### Selected text
____________

Sunday 6 April 2014

Loved and Living (Adelaide and Lazarus)

This time last week, I was sitting in a café in Adelaide watching people, and listening to the city.  Homeless, lovers, families and those who were there because there was obviously no where else for them to be – we observed and listened and participated in the life of the city centre.  It was a gift to us to be able to slow down enough to really see more than the people across the table and the bottom of our coffee cups.  Each one of these people have a name and stories of life and death, of pain and joy.
Our attendance at the UCA’s Mission and Evangelism conference was a deeply personal reminder that the gospel is not a program, an event or a task to do.  It is about living genuine relationships with a wide variety of people. Even evangelism is about what we do and say about this life-giving good news that God whispers into our hearts every day.  It is about living and being loved today.  It is about allowing God’s stories to slip out of our experiences and seep into our conversations – off our lips and through our hands to others.
Wandering through the Art Gallery in Adelaide, I came across a plate, made around 1840 – obviously meant to be mounted on a wall.  It said, “Prepare to meet thy God”.  It represents a theology that says that what happens after death is more important to God than what happens now – and I don’t read that in scripture.  But more than that, it states that I cannot “meet my God” now – that meeting God is something that has to wait until I die.  It states that “I am” cannot be a currently lived reality.
If the gospel is only about what happens after we die, then Lazarus should have stayed dead.  But this tells a very different story for Lazarus, Mary, Martha and the other astounded people looking on; it is a story of Jesus love, Martha and Mary’s faith, and Lazarus’ new living because of this God-moment.

____________

### Record set
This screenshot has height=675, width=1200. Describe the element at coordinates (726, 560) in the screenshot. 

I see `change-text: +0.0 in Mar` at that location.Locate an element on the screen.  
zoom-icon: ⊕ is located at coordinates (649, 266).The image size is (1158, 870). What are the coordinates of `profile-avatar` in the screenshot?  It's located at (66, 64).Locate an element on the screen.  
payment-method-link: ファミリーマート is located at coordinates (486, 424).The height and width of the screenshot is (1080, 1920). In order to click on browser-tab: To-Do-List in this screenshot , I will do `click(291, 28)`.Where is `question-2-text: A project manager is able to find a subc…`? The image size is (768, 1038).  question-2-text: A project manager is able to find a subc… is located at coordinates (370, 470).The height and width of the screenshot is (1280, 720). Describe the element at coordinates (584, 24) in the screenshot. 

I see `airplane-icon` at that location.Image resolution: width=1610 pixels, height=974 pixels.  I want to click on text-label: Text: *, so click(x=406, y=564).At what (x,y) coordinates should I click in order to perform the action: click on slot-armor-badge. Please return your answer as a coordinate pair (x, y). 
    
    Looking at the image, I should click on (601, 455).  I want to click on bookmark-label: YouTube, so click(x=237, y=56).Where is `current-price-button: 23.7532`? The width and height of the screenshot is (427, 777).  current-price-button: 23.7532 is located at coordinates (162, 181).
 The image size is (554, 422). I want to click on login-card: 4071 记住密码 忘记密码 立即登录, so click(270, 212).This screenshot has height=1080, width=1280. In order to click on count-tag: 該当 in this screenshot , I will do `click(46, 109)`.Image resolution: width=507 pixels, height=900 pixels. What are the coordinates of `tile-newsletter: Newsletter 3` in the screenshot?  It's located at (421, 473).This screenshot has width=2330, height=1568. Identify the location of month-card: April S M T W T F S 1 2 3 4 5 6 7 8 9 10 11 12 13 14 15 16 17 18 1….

____________

### Set of tasks
1. Decide whether each statement agrees with the Loved and Living post, answering yes or no and quoting the words from the post that decide it. (a) The plate in the Art Gallery was made around 1840. (b) The café visit in Adelaide took place this time last month. (c) The writer calls the gospel a program to be carried out.
2. Copy the Loved and Living post from "Loved and Living" up to and including "pain and joy.".
3. Carry on the post about Adelaide and Lazarus from the point where it stops.

### Results in order
1.
(a) Yes: "I came across a plate, made around 1840"
(b) No: "This time last week, I was sitting in a café in Adelaide"
(c) No: "the gospel is not a program, an event or a task to do"

2.
Loved and Living (Adelaide and Lazarus)

This time last week, I was sitting in a café in Adelaide watching people, and listening to the city.  Homeless, lovers, families and those who were there because there was obviously no where else for them to be – we observed and listened and participated in the life of the city centre.  It was a gift to us to be able to slow down enough to really see more than the people across the table and the bottom of our coffee cups.  Each one of these people have a name and stories of life and death, of pain and joy.

3.
The one you love is ill
Being loved is an amazing experience – the love of a parent, spouse, child, friend.  Sometimes love is experienced in a deeply moving feeling of warmth and acceptance. At other times it is found in conversations with friends that reach deep into your soul – into your life-stories – and give hope and life to experiences of despair and grief.  In our evening Lenten studies this week, we were talking about friends and friendship – that those rare close friends are people who you can call on at 3am – and whom you know that you can call on for anything. They are people with whom there are shared stories, deep trust and unconditional love.

There is a story in John’s gospel that starts with this line, “God loved the world so much that he gave his only Son, so that everyone who has faith in him will have eternal life and never really die.”  And John’s gospel emphasises this through each personal encounter with Jesus.

We are told several times in this story that Jesus loved Lazarus.  The sisters send a message to Jesus to say that “the one you love is ill”.  As Jesus wept the crowd say, “see how he loved him”.  Martha and Mary deeply loved their brother, and Jesus obviously loved him too.  This is love that doesn’t turn away when the loved one is sick or dying – it is a love that turns up at these times.

Through the story, Lazarus doesn’t say anything.  Love says it all.  Lazarus is known by name, and called out of the tomb by name.  And Jesus, who seemed to be absent earlier, is now very much present.

If you had been here …
We know the feeling of God being present … or at least not being distant.  We have had moments in our prayers or singing or living where God feels closer than our breathing.  They are moments when we are calmer, or more joyful or more alive.

But then there are these moments when we feel very, very alone.  Sometimes it seems like God is absent – like our prayers hit a ceiling and come crashing down around us.  It feels like darkness is closer than we want … and that God must have abandoned us. 

You thought you were the only one who felt this?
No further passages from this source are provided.